I am trying to use torch.utils.Dataset on a custom dataset. In my dataset, in a single row I have a list of 10 images like as follow:
| word | images | gold_image |
|:-----|:-------|:-----------|
|'andromeda'|['image.1.jpg','image.2.jpg','image.3.jpg']|[0,0,1]|
I expect to return batch from dataloader like this, with batch_size=4
('word_1', 'word_2', 'word_3', 'word_4'), ([image_1,image_2,image_3],[image_4,image_5,image_6],[image_7,image_8,image_9], [image_10,image11,image_12]), ([0,0,1],[1,0,0],[0,1,0],[0,1,0])
But, I am getting like this,
('word_1', 'word_2', 'word_3', 'word_4'), [(image_1,image_2,image_3,image_4),(image_5,image_6,image_7,image_8), (image_9,image_10,image_11,image_12)], [(0,1,0,0),(1,0,0,0),(0,1,0,1)]
Here is my code:
class ImageTextDataset(Dataset):
def __init__(self, data_dir, train_df, tokenizer, feature_extractor, data_type,device, text_augmentation=False):
self.data_dir = data_dir
if data_type == "train":
# this is for the original train set of the task
# reshape all images to size [1440,1810]
self.tokenizer = tokenizer
self.feature_extractor=feature_extractor
self.transforms = transforms.Compose([transforms.Resize([512,512]),transforms.ToTensor(), transforms.Normalize((0.5, 0.5, 0.5), (0.5, 0.5, 0.5))])
self.all_image_names = list(train_df['images'])
self.keywords = list(train_df['word'])
self.context = list(train_df['description'])
self.gold_images = list(train_df['gold_image'])
def __len__(self):
return len(self.context)
def __getitem__(self, idx):
context = self.context[idx]
# print(context)
keyword = self.keywords[idx]
#loading images
label = []
images = self.all_image_names[idx]
image = []
for i, img in enumerate(images):
path = os.path.join(self.data_dir, "trial_images_v1", img)
img = Image.open(path)
if img.mode != "RGB":
img = img.convert('RGB')
img = self.transforms(img)
image.append(img)
label.append(1.0) if img == self.gold_images[idx] else label.append(0.0)
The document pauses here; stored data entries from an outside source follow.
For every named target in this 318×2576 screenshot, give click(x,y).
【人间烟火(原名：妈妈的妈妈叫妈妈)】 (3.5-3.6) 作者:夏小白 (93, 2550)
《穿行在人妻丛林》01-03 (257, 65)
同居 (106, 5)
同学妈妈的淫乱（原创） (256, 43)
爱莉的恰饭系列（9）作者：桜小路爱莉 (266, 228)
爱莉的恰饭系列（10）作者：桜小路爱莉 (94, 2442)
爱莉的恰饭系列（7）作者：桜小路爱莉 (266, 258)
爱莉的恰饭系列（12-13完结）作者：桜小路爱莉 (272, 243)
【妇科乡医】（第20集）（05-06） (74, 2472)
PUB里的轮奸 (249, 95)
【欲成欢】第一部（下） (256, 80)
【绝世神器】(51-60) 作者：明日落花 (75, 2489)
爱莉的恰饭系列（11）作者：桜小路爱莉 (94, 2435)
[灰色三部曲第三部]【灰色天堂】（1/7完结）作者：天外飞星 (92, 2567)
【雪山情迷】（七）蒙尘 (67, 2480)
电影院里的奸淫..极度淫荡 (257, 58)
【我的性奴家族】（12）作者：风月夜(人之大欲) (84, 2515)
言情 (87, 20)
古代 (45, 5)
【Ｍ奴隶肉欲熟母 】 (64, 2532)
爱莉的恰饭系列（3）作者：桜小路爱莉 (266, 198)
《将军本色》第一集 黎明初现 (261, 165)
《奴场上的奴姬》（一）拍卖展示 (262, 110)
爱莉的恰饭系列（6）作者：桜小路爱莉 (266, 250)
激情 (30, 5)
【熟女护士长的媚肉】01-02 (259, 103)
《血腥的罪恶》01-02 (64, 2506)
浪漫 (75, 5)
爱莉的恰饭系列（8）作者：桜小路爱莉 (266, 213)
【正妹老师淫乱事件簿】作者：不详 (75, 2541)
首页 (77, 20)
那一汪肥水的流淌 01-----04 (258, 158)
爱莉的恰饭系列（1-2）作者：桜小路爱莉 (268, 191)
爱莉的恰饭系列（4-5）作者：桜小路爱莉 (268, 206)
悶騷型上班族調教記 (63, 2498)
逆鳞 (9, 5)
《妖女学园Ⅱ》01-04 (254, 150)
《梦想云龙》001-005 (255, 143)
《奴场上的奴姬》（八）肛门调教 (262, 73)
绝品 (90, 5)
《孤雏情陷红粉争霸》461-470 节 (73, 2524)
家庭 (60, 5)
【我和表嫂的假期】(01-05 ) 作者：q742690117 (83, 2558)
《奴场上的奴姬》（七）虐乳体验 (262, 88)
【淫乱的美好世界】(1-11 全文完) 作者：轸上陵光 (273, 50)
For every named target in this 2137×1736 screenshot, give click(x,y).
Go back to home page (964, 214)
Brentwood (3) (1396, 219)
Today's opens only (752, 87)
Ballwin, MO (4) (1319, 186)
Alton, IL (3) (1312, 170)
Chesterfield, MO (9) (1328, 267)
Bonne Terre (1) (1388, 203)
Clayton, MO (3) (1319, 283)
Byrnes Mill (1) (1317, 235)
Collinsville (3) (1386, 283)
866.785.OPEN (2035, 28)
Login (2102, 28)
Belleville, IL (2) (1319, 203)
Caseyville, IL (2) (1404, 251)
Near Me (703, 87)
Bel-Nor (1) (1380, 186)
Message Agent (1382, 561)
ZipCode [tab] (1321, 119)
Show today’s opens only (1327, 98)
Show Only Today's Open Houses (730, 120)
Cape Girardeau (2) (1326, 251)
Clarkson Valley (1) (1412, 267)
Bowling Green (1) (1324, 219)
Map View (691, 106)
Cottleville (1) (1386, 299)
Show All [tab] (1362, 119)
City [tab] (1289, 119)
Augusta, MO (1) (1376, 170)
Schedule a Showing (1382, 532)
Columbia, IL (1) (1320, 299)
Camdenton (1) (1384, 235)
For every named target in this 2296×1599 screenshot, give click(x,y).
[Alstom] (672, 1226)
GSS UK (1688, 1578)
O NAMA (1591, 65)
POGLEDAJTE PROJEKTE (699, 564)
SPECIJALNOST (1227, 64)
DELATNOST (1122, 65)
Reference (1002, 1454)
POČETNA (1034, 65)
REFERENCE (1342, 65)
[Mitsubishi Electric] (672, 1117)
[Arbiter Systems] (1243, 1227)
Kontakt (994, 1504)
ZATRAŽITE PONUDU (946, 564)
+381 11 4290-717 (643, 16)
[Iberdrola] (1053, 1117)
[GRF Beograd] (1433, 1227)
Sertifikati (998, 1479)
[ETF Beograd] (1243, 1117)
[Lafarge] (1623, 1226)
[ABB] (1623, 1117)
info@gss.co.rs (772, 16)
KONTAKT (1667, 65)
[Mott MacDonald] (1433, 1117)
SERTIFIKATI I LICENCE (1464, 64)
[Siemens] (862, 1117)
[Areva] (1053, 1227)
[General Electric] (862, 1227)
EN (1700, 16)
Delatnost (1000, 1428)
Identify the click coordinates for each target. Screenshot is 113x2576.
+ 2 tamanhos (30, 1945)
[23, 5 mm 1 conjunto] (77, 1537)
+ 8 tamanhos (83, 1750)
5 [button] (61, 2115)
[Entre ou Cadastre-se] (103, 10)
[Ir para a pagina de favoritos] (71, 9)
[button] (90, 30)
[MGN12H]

# sample = {'context':context, 'images': images, 'label': label}
return (context, image, label)
I can't figure it out what is the issue. Can anyone help?
TIA.
The DataLoader
collates the output of your dataset into batches using the default collate function (implemented in torch/utils/data/_utils/collate.py). What you're observing is the expected behavior when a dataset returns sequence type objects (like lists).
If you want the dataloader to collate your data differently, then you can provide a custom collate function via the collate_fn
argument of DataLoader
.
You can read more about collation and custom collate functions in the documentation.
The following is a simple example of using a custom collate function that I believe accomplishes what you want, though you may need to change it a bit if it's not exactly what you need.
import torch
from torch.utils.data import DataLoader
from torch.utils.data._utils.collate import default_collate
class FakeDataset:
""" Simple fake dataset for demonstration """
def __getitem__(self, index):
context = f'context_{index}'
images = []
for i in range(3):
images.append(torch.full((2, 5, 5), index, dtype=torch.float))
label = [0.0, 0.0, 0.0]
label[index % 3] = 1.0
return context, images, label
def __len__(self):
return 100
def my_collate_fn(batch):
""" batch[list]: each entry assumed to be a tuple returned from FakeDataset.__getitem__ """
contexts = default_collate([b[0] for b in batch]) # default_collate not actually necessary here
images = [default_collate(b[1]) for b in batch]
labels = [default_collate(b[2]) for b in batch]
return contexts, images, labels
# define dataloader to use custom collate function
loader = DataLoader(FakeDataset(), batch_size=4, collate_fn=my_collate_fn)
# get one batch from the dataloader for demonstration
contexts, images, labels = next(iter(loader))
print('contexts =', contexts)
print('images (sizes) =', [t.shape for t in images])
print('labels =', labels)
which prints
contexts = ['context_0', 'context_1', 'context_2', 'context_3']
images (sizes) = [torch.Size([3, 2, 5, 5]), torch.Size([3, 2, 5, 5]), torch.Size([3, 2, 5, 5]), torch.Size([3, 2, 5, 5])]
labels = [tensor([1., 0., 0.], dtype=torch.float64), tensor([0., 1., 0.], dtype=torch.float64), tensor([0., 0., 1.], dtype=torch.float64), tensor([1., 0., 0.], dtype=torch.float64)]
Note that we make use of PyTorch's default_collate
function to avoid having to rewrite that logic.